Quite a Gamble: Keep Pete Rose Out of the Hall

Joe HuberCorrespondent IAugust 24, 2009

1989:  Pete Rose of the Cincinnati Reds looks on during batting practice. Mandatory Credit: Allen Steele  /Allsport

As much as you or anyone else might scratch their head as to why I'm writing this, it just so happens to be the 20th anniversary of the day Pete Rose was handed a lifetime ban from Major League Baseball.

There are the those that scream and yell from their high horses about how he ruined the integrity of the game. And there are those that shout from the mountain tops down on the rest of us lowly peons that can't grasp that he did no harm and always played to win.

I obviously care that he played to win, but that does NOT cover up the deceit and lies he left behind as his new legacy.

His legitimacy as a player was and never will be in question, and he is one of the greats of all time. His hits record speaks to that. He is in Cooperstown by virtue of the fact that they do indeed have articles from the game where he broke the record, left the record, his 300th hit. They have jerseys and hats, cleats and bats. But he, should not be inducted into the Hall.

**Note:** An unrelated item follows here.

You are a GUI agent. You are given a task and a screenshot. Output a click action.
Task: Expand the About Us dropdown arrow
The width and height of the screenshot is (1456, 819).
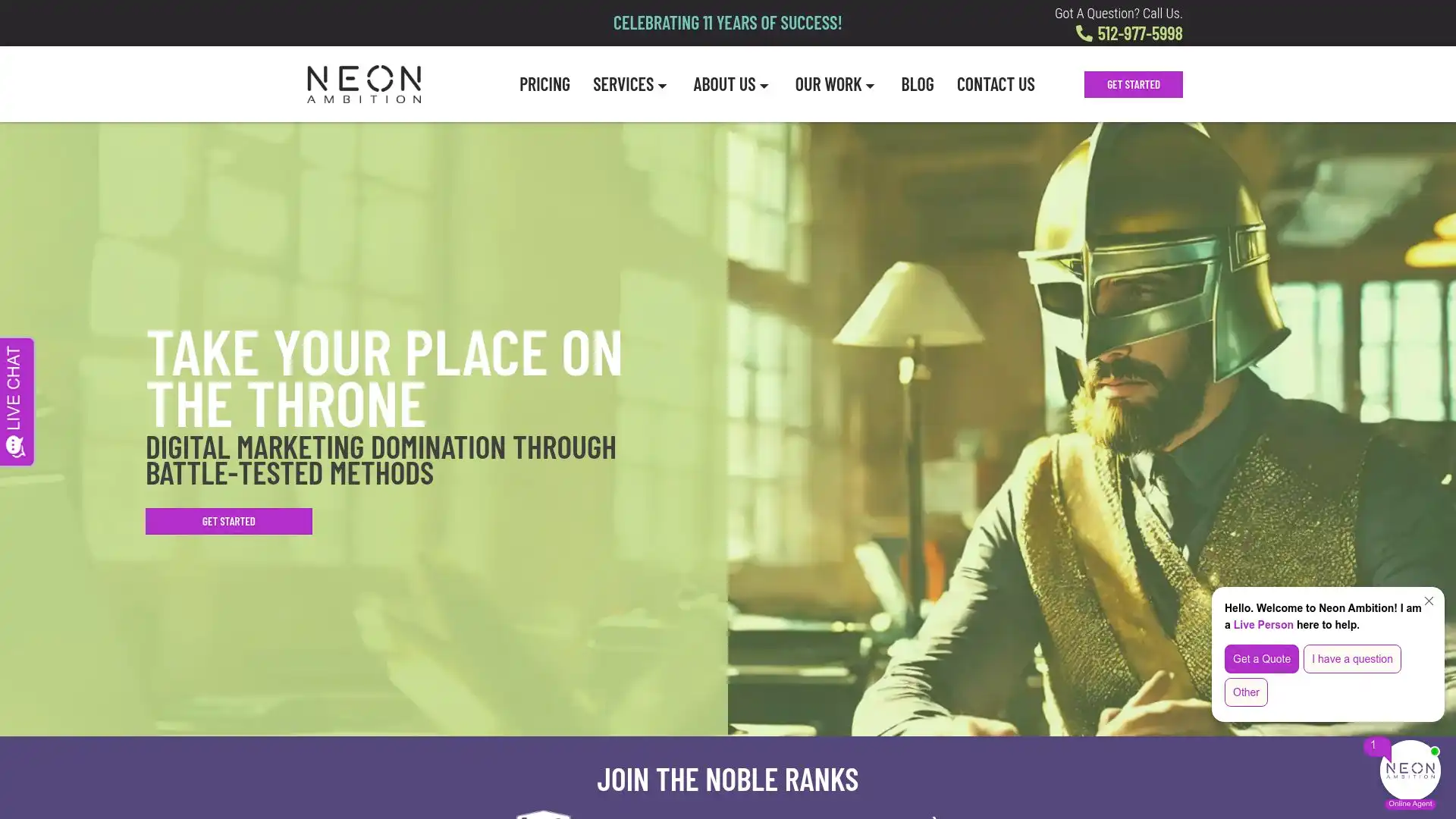pyautogui.click(x=764, y=86)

Here is my argument, and I am willing to wager, it's pretty air tight.

MLB Rule 21(d): "BETTING ON BALL GAMES. Any player, umpire, or club official or employee, who shall bet any sum whatsoever upon any baseball game in
connection with which the bettor has no duty to perform shall be declared
ineligible for one year.

Any player, umpire, or club or league official or employee, who shall bet any sum whatsoever upon any baseball game in connection with which the bettor has a duty to perform shall be declared permanently ineligible."

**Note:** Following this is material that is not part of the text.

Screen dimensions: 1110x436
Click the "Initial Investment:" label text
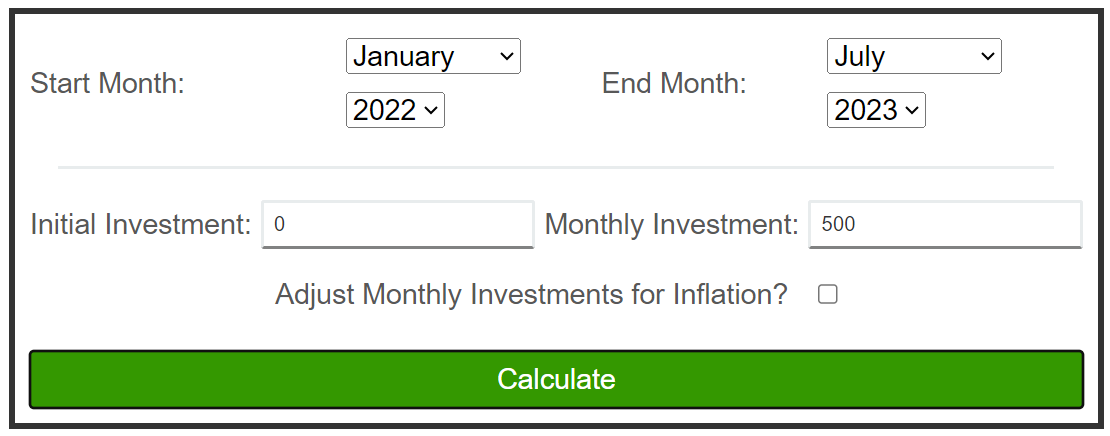141,225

So as you can see, whether or not you disagree, you are wrong.

Pete Rose as a manager was in a position to change the outcome of the game. Did he? I don't think so, but I also don't care.

He had the chance to come clean and be the first big player to skirt the issue when the story first broke, but it didn't matter. He lied about it.

He was questioned by the outgoing and incoming commissioners, and he lied. He lied when the Dowd report came out. And then when he was asked again if he lied and that there might be some leniency if he came clean, he lied again.

When the gift horse was looking him in the mouth, he turned away.

There was a time at which I believed he should not only have been eligible for the Hall, but I also felt passionate that he be inducted in unanimously!

He was one of the greatest hitters of all time. More hits than the Splendid Splinter, more base knocks than the Great Bambi(no), more slaps than Ichiro.

But he broke a rule that clearly defines the crime he committed, and the punishment that is handed down for said crime.

The other philosophy is that he should be inducted as a player and not as a manager.

My question is how do you separate the two? Would you vote Joe Torre in as a manager and not a player? The short answer is yes, theoretically, but you can't do it.

He's one man. There was not a player Pete Rose and a manager Peter Rose. If you vote in someone for one, they will go in with the other.

Granted, the acumen won't be the same, but it will mention on either his plaque or elsewhere that the man managed the Cincinnati Reds, and that's not acceptable.

Rose is one of the greats, and deserves to have memorabilia donning the walls, but the idea of seeing his head hanging in bronze doesn't make me sick, but it sure makes me wonder about a lot of people.

Rules are rules, and I don't think they were meant to be broken.